** Opening DATA SUPPLIED block **
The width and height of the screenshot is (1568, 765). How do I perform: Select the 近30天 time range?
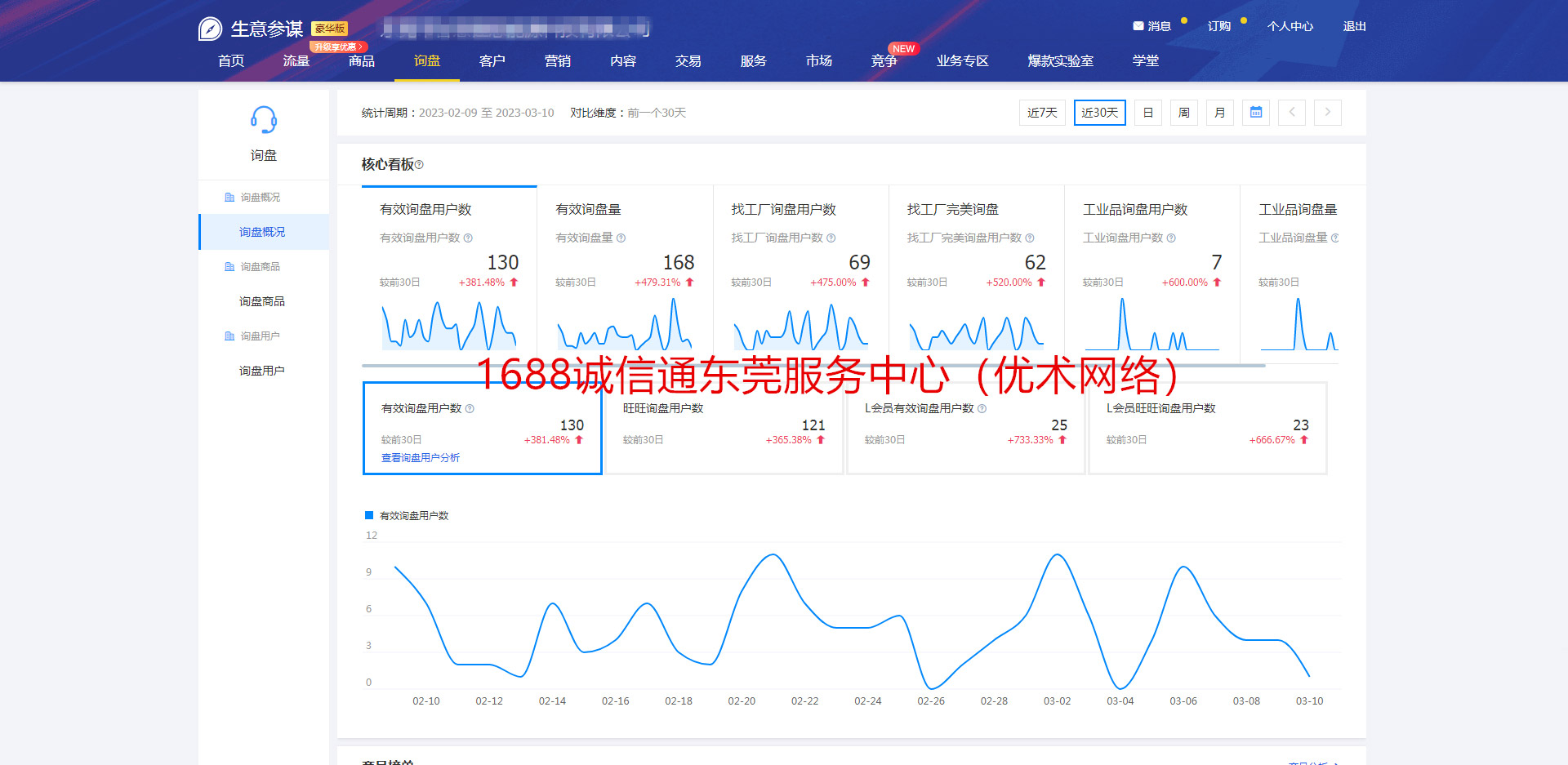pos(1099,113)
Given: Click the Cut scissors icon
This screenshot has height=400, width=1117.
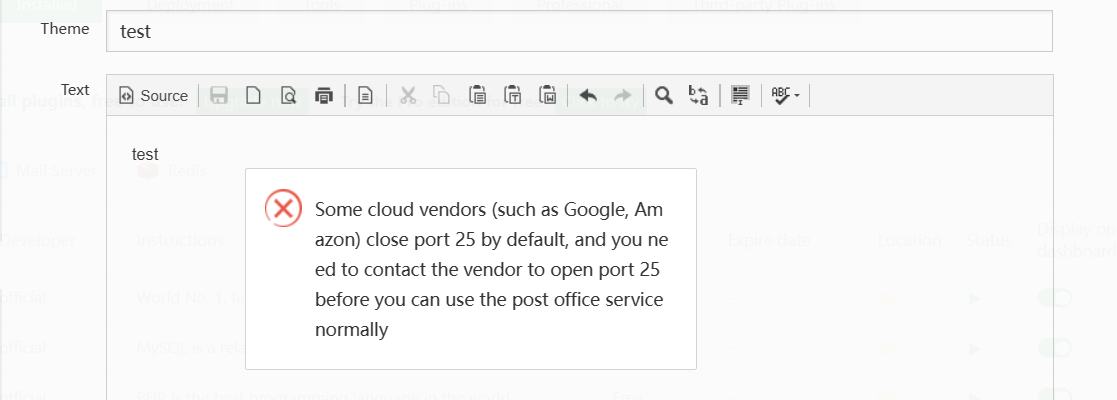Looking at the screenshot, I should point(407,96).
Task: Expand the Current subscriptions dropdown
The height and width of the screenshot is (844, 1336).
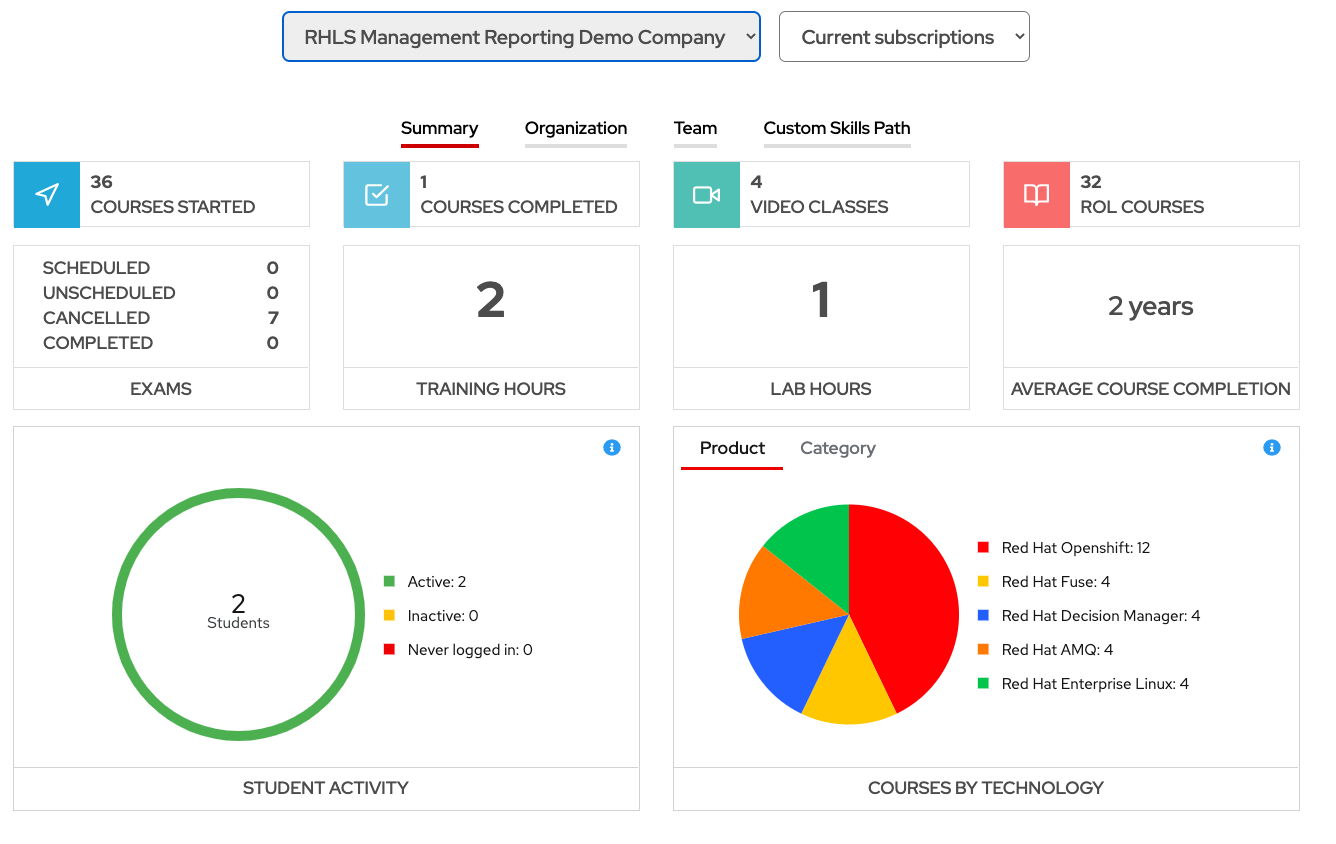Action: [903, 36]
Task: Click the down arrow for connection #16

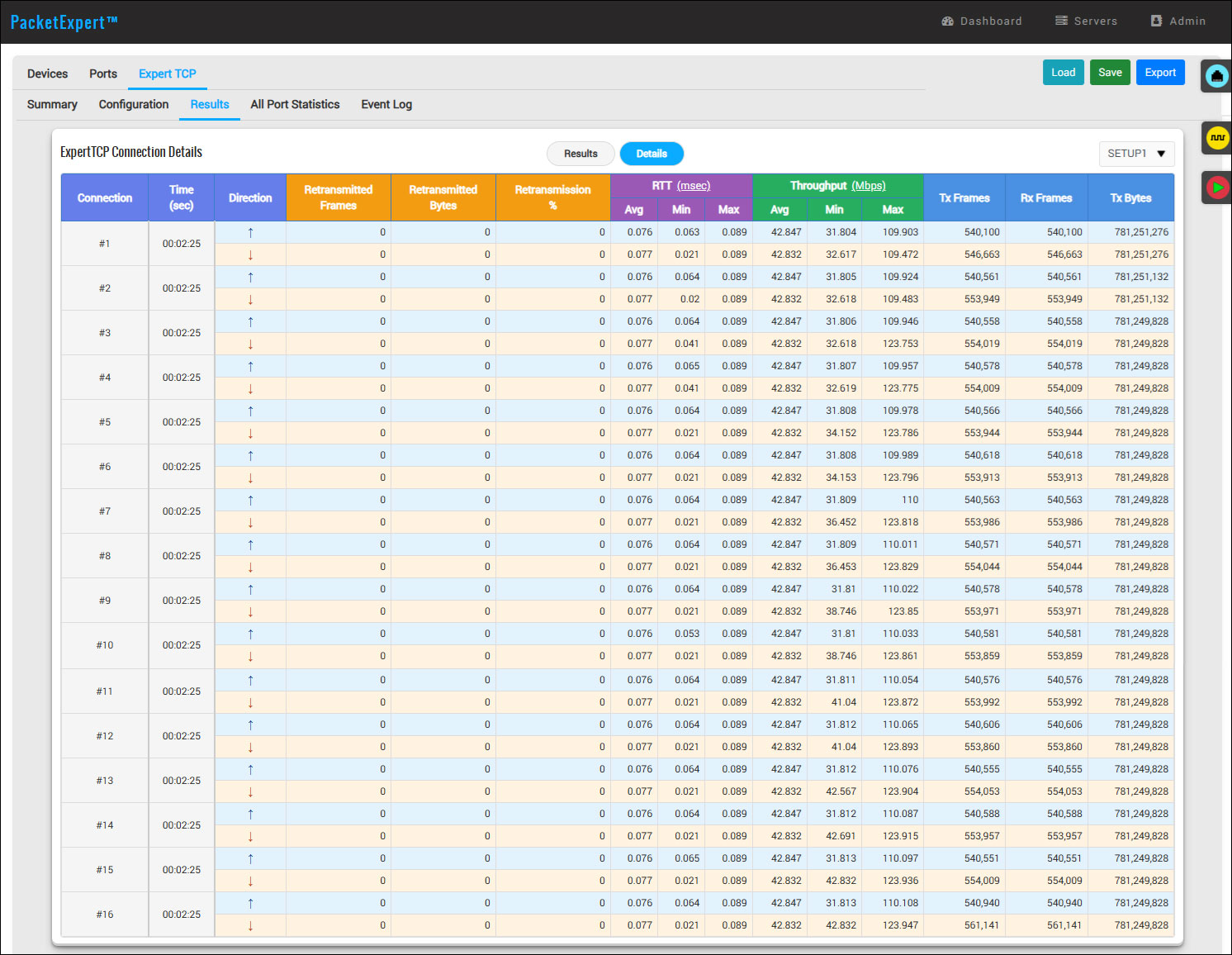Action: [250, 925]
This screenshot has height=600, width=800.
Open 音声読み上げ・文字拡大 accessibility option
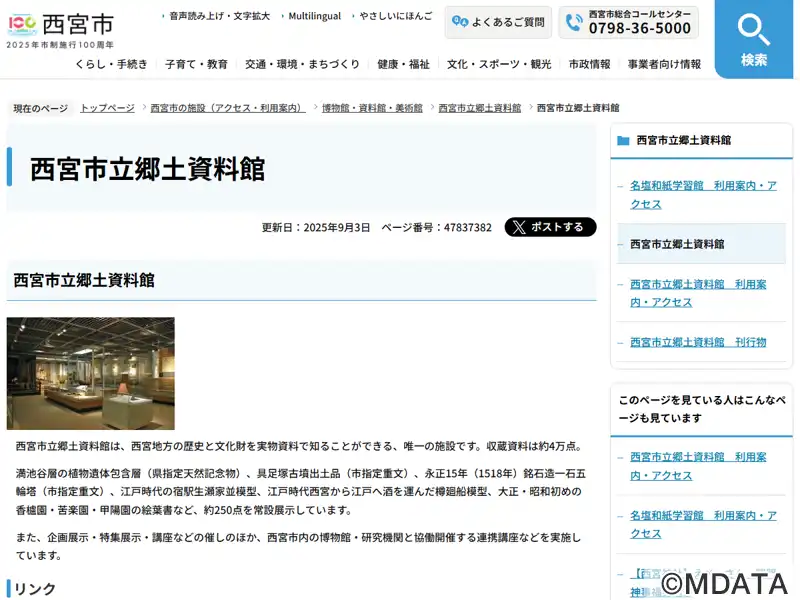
** Closing DATA SUPPLIED block **
WHAT IS NEEDED: Please output only the lines running from the one that holds "Given: Click the Cut scissors icon" through the last line of the entries, both ends included, without any images.

SOLUTION BELOW:
Given: Click the Cut scissors icon
This screenshot has height=400, width=1117.
Looking at the screenshot, I should point(407,96).
Task: Expand the Current subscriptions dropdown
The height and width of the screenshot is (844, 1336).
Action: [903, 36]
Task: Click the down arrow for connection #16

Action: [250, 925]
This screenshot has height=600, width=800.
Open 音声読み上げ・文字拡大 accessibility option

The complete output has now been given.